Männer und Frauen sind nicht gleich – auch nicht als Patienten. Diese Tatsache hat die Medizin bislang vielfach vernachlässigt, sagt Medizinhistorikerin Mariacarla Gadebusch Bondio.

SRF: Gendermedizin bedeutet «geschlechtsbezogene Medizin». Worum geht es dabei genau?

Mariacarla Gadebusch Bondio: Lange Zeit galt in der Medizin ein einheitliches Bild vom «Patienten», ohne Unterteilung in Mann und Frau. Allerdings war dieser Standardpatient implizit männlich, für Frauen wurden einfach dieselben Gegebenheiten angenommen. Ganz wichtig ist hier die pharmazeutische Forschung: Jahrzehntelang wurden Medikamente ausschliesslich an Männern getestet; auch heute noch sind sie massiv übervertreten. Bei der Gendermedizin geht es darum anzuerkennen, dass Männer und Frauen unterschiedlich sind und eine gesonderte Betrachtung verdienen.

Was sind das für Unterschiede?

Das fängt schon auf sozialer und Mentalitäts-Ebene an. Frauen haben ein anderes Körperbewusstsein und Gesundheitsverhalten als Männer. Sie gehen anders mit Schmerz und Krankheit um – das alles müsste berücksichtigt werden. Dann gibt es die biologischen Unterschiede: andere Gene, eine unterschiedliche Körperzusammensetzung und vor allem andere hormonelle Ausprägungen sowie Stoffwechsel. Das führt dazu, dass Mann und Frau unterschiedlich erkranken, sich bei derselben Krankheit Medikamente unterschiedlich auswirken. Daher wäre es effektiv, Männer und Frauen geschlechterspezifisch zu behandeln.

Meinen Sie damit grundverschiedene Medikamente für Mann und Frau?

In Extremfällen ja. Es gibt Beispiele, wo sich längst nach der Markteinführung von Medikamenten herausstellte, dass sie bei Frauen gravierende Schäden verursachten. In den meisten Fällen wird es jedoch vor allem um geschlechtsspezifische Dosierungen gehen. Die Zukunftsvision wären wohl blaue und rosa Packungen vieler Medikamente in der Apotheke – für jedes Geschlecht in der optimal wirksamen Form und Dosierung. Davon profitieren beide Geschlechter mehr als von einer einheitlichen Behandlung.

Wie weit sind wir davon noch weg?

Noch sehr weit.

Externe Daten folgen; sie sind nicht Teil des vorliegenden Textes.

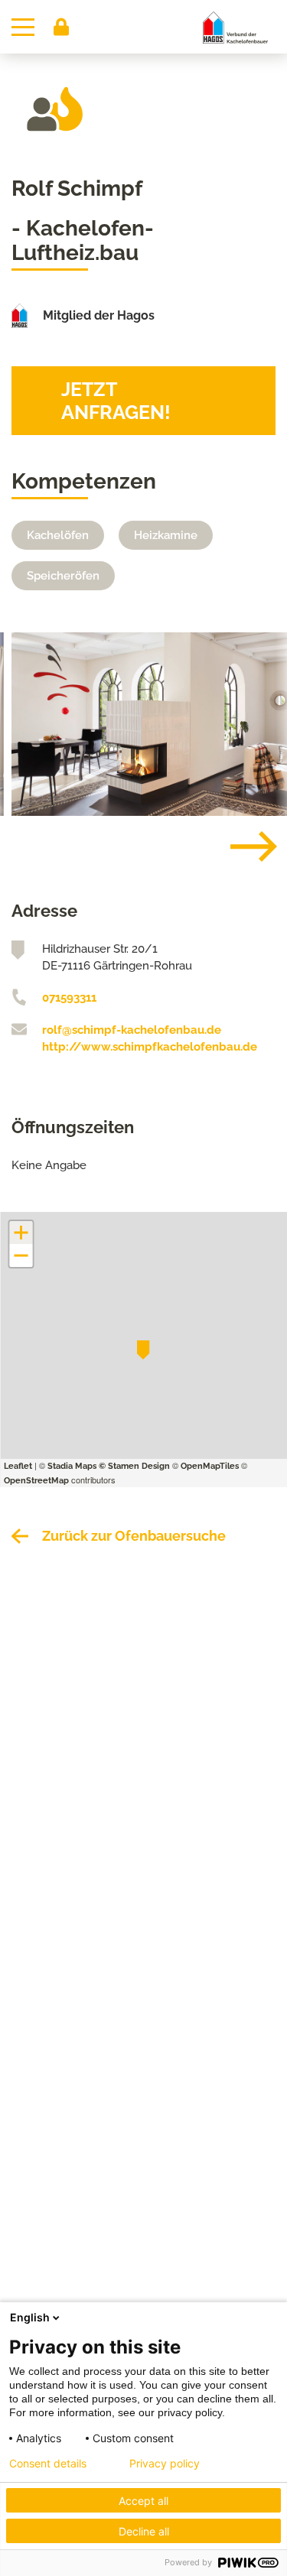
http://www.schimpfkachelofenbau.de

Die Genderforschung steht trotz aller Bemühungen in vielen medizinischen Bereichen noch am Anfang – mit Ausnahme der Herz- und der Krebsmedizin, wo mittlerweile recht viel bekannt ist und teilweise sogar in die medizinische Praxis und Lehre einfliesst. In den meisten anderen Fächern sind sogar renommierte Experten verblüfft, wie wenig in der Forschung nach geschlechtlichen Unterschieden gefragt wird. Man weiss: Es muss zahlreiche geben – doch spezifisch danach gesucht wird kaum.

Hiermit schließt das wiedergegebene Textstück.